Semua yang berantakan seperti kapal pecah ini rupanya amarah yang tak terbendungkan lagi. Perselingkuhan itu kalau tidak salah tangkap, berujung juga karena lapar. Lapar memang ujung pangkal masalah. Arransement Wenas selama 3 bulan tidak menghasilkan uang. Sampai istrinya harus berhutang sana sini untuk bertahan hidup. Berakhir dengan semua hutang ditutup temannya Tinton yang pengusaha itu. Sedangkan hubungannya dengan suami dipenuhi percekcokan selama dua bulan belakangan ini. Pantas saja mereka jarang ngasih aku makan.

Botol wine itu hampir habis dibiarkan tergeletak di meja dekat piano. Keduanya telah stone. Seperti es batu. Sumber aslinya lunak tapi mekar memerah seperti pembekuan. Ujung pembicaraan kedua sahabat itu mengurai hati untuk saling menerima kesalahpahamannya. Tinton mengakui kesalahannya dengan ungkapan dead end mistake. Tinton juga cerita, telah berantem dengan temannya gara-gara ingin menghalangi terjadinya khilaf. Demikian juga dengan Mamanya Levi yang apatis dengan segala nasehat Tinton. Jadi khilaf milik pelaku perselingkuhan itu, yang membawa mereka kabur ke Eropa. Yang tersisa hanya persahabatan di ujung dermaga kekecewaan. 

Malam itu Tinton pamit pulang dengan sedikit sempoyongan. Wenas masih duduk terpaku di sofa. Tinton berjalan keluar sendiri. Pintu ditutupnya lagi, setelah aku menyeruak diantara kedua kakinya. 

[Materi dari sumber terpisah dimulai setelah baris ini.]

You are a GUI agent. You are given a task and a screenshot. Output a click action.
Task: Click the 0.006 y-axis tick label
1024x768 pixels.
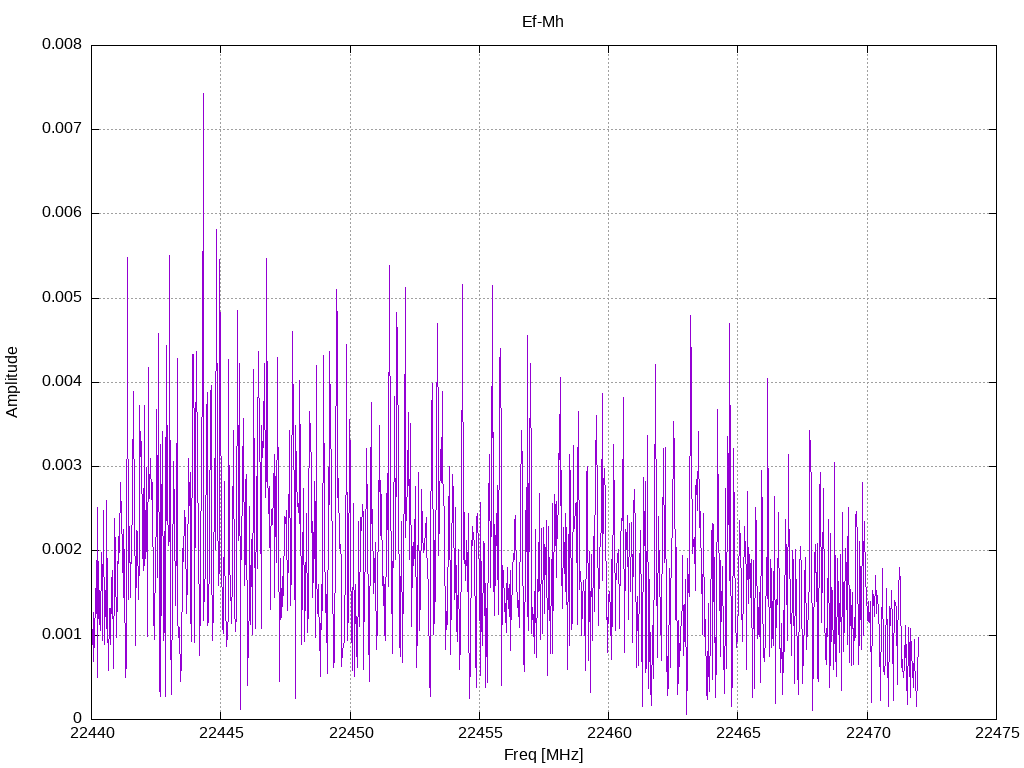click(61, 213)
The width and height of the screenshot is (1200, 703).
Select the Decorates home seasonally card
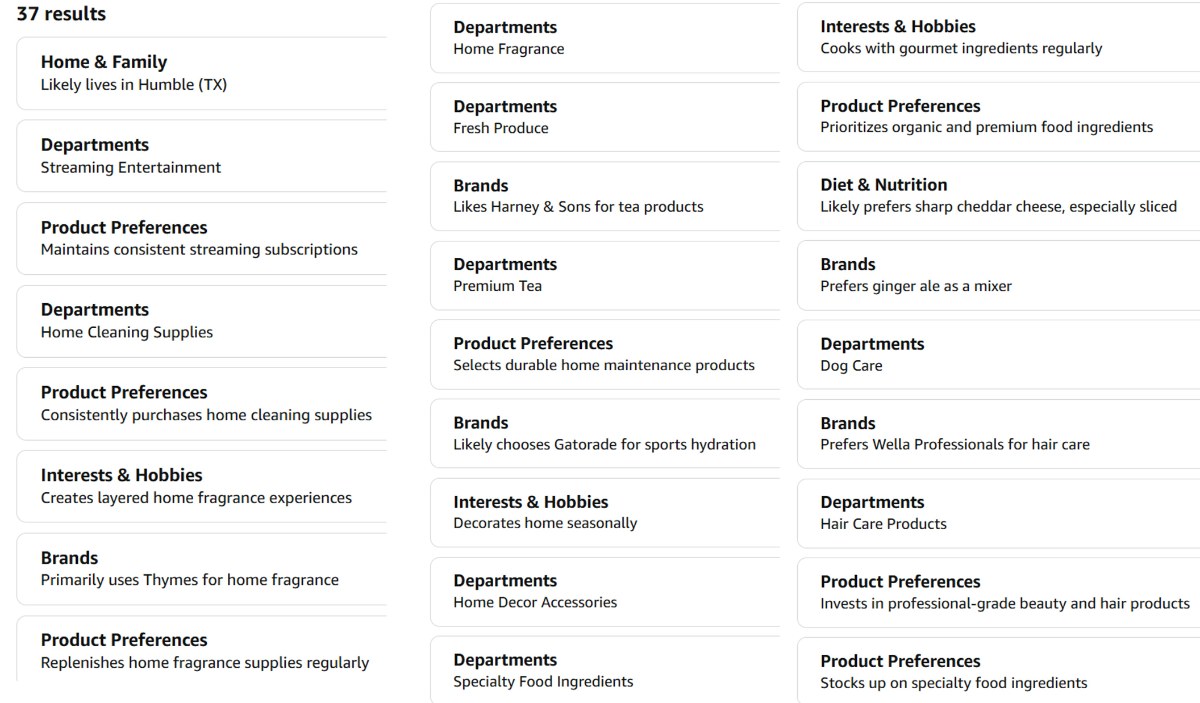(x=605, y=512)
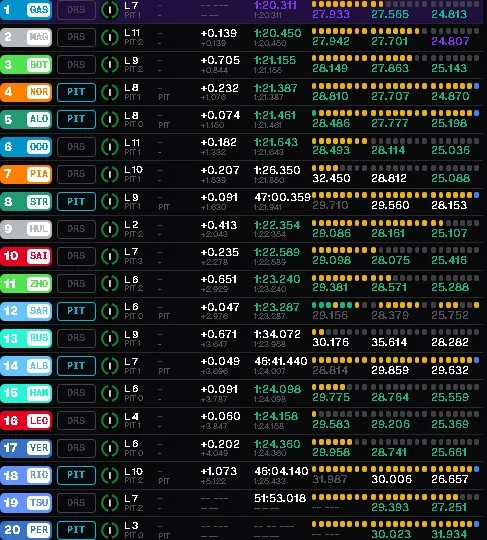Click the PIT badge next to RIC

coord(76,475)
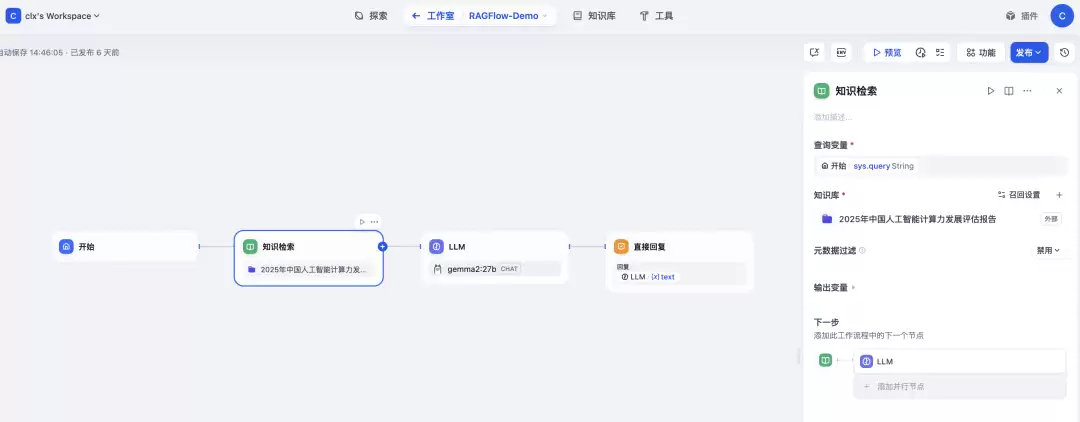Switch to the 探索 tab
This screenshot has width=1080, height=422.
(371, 16)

Piano mulai berbunyi lagi. Suaranya tidak melodius. Seperti Jazz yang ori. Lebih tidak ada batasan irama sama sekali. Tidak mengenal aturan. Mengalun sesuai emosinya. Badai galau yang tersirat dari alunan pianonya, membuatku ikut merasakan sedih perih yang telah melintahi hatinya. Merasakan derita yang sama dengan Wenas. Tidak tahu tiba-tiba begitu. Aku jadi sensitif. Bisa membaca. Bisa mengerti bahasa manusia. Bisa merasakan hatinya. Semua perasaan seperti manusia ini kudapat sejak bangkit dari kubur. Apa mungkin sejak kesambar petir diatas loteng. Persisnya tidak bisa ku pahami. Hanya begini jadinya aku; sosok kucing berisi arwah setengah manusia. Sekarang hatiku sangat iba pada Wenas. Mungkin inikah yang dinamakan cinta seperti yang diungkapkan temennya Tinton sama Mamanya Levi. Atau ini khilafnya manusia binatang yang tak tau diri. 

Seandainya Tuhan mengizinkan, aku jadi perempuan, yang bisa memenuhi kebutuhan Wenas untuk berkarya, aku rela. Aku salut sama manusia yang punya aturan hubungan seks hanya sama pasangan. Tidak seperti kehidupanku. Kucing tidak punya aturan seperti manusia. Kucing sudah biasa berganti-ganti pasangan seks. Ah aku hanya kucing. Semua khayalanku sekarang tidaklah mungkin terjadi. Instingku sebagai kucing berkembang macam-macam sampai bisa berkhayal, merasa dan sepertinya ini yang disebut manusia jatuh hati. 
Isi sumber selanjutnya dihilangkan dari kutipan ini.